# WRITTEN REQUEST
Copy out everything from the line containing "Task: Open the" down to the end of the records, swapping "phone icon" for "call icon" and leaving all else as is. Omit the pictures.

# MATERIAL PROVIDED
::::::::
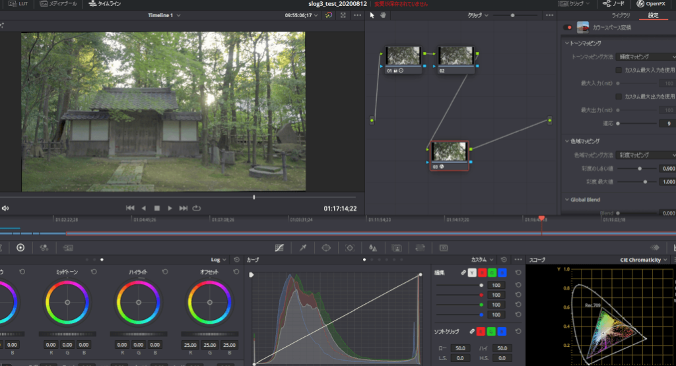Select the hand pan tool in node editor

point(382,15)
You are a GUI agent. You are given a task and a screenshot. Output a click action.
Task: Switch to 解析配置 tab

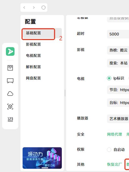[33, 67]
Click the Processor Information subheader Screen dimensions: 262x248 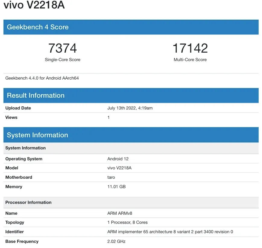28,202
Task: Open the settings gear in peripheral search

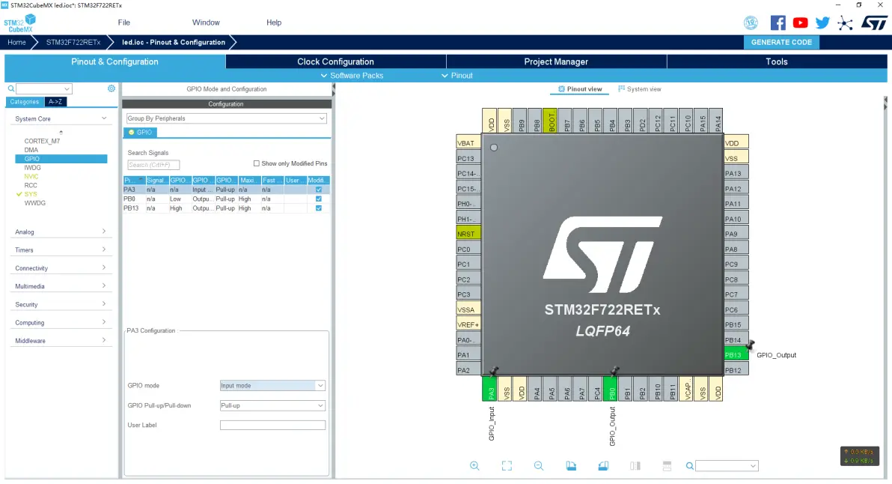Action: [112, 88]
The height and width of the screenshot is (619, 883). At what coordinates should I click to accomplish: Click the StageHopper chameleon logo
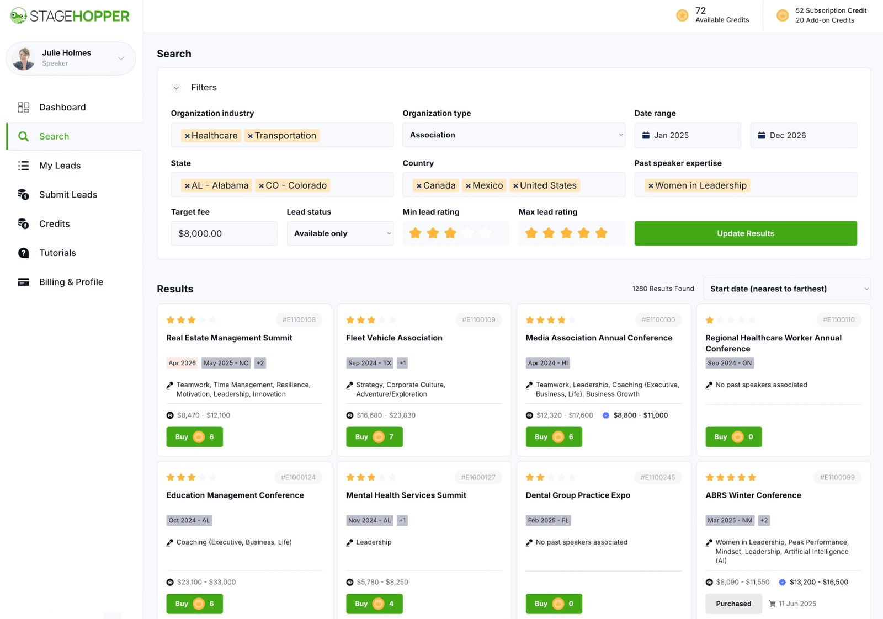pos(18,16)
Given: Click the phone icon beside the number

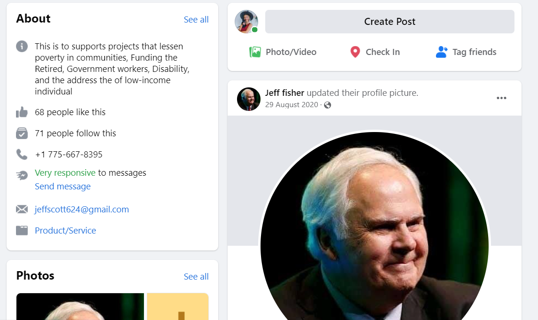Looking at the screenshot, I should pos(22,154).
::::::::
# RESULT OF THIS TASK
Task: Open the settings gear in peripheral search

Action: [112, 88]
The height and width of the screenshot is (619, 883). At what coordinates should I click to accomplish: Click the StageHopper chameleon logo
pos(18,16)
Given: Click the call icon beside the number

Looking at the screenshot, I should pos(22,154).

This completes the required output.